Problem requirements: Repeat precisely the line in which "Given: Open the applications grid menu" occurs and all lines that follow it in the entries below. Pictures must be omitted.

*** Block opens ***

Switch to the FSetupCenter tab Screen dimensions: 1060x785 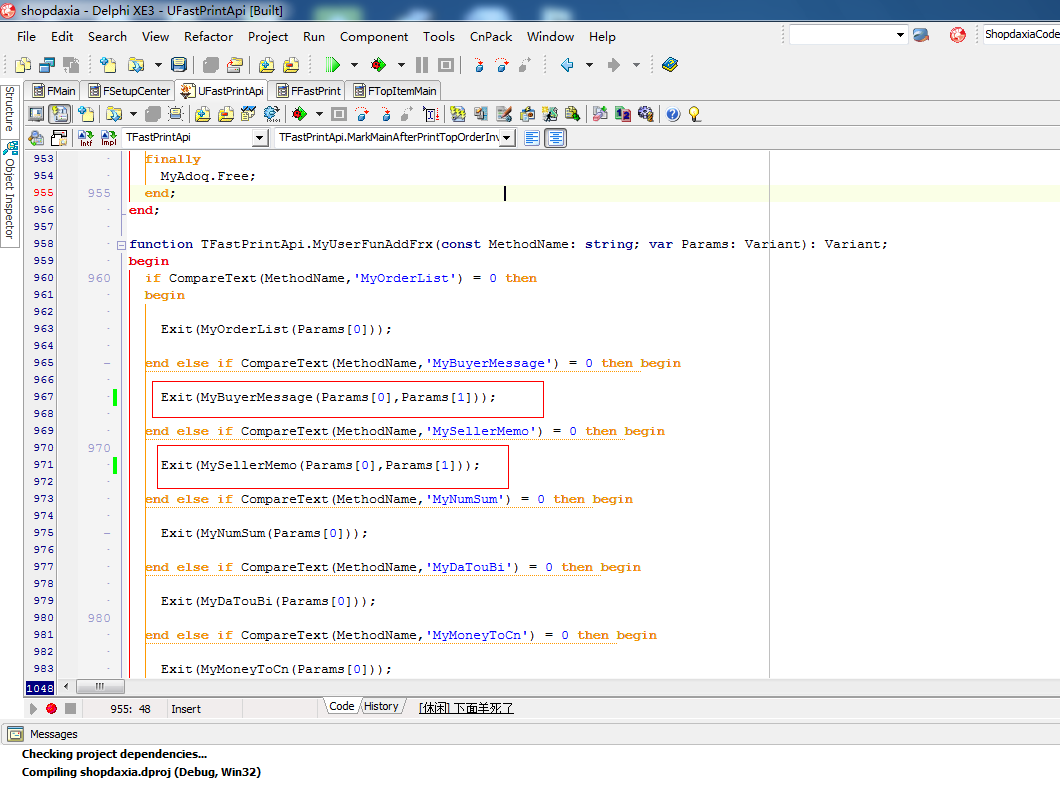point(129,91)
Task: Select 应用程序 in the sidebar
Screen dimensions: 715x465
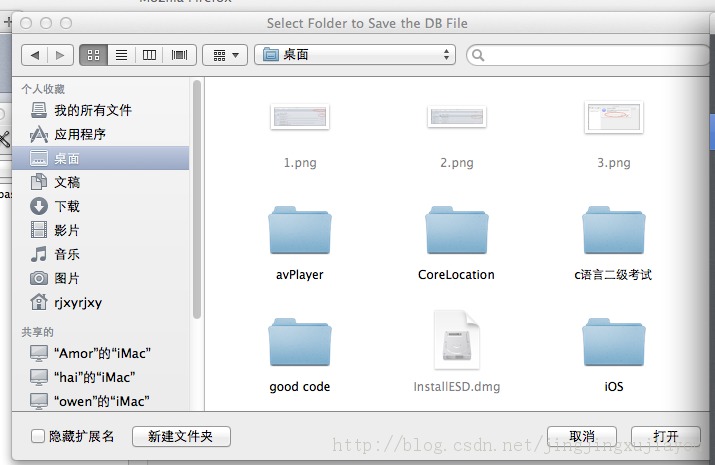Action: pos(80,134)
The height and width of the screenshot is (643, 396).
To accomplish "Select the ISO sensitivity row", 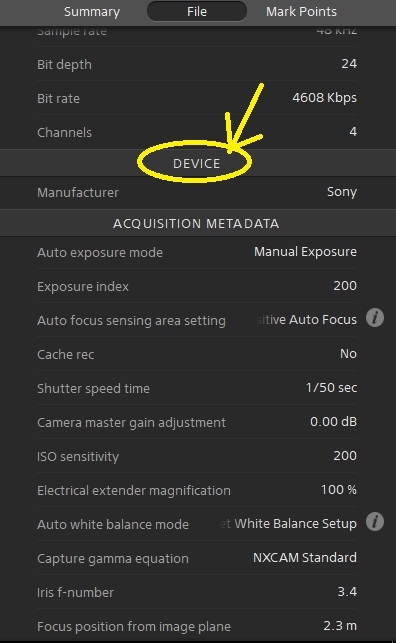I will [x=197, y=456].
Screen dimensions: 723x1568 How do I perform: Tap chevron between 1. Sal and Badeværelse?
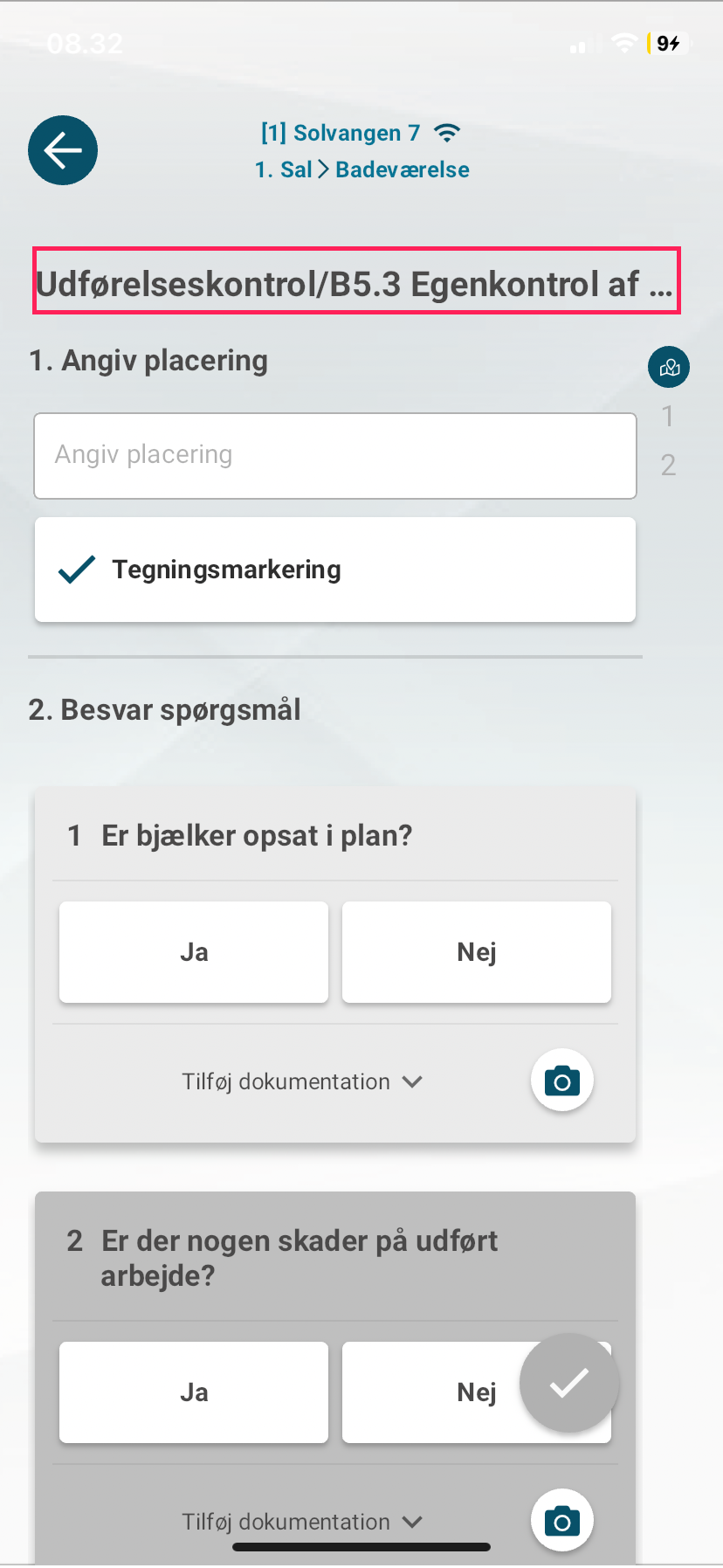tap(323, 169)
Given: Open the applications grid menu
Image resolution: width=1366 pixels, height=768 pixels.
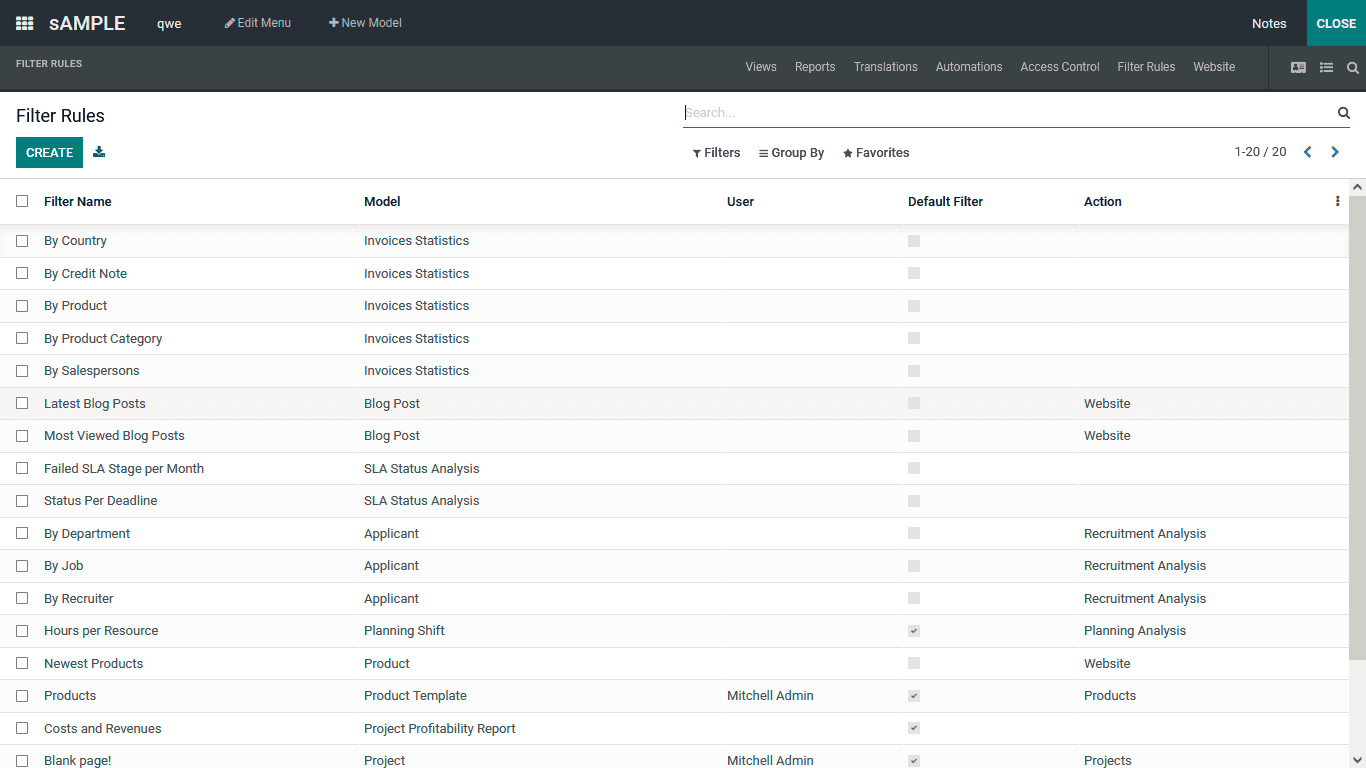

*** Block closes ***

Your solution:
Given: Open the applications grid menu
Image resolution: width=1366 pixels, height=768 pixels.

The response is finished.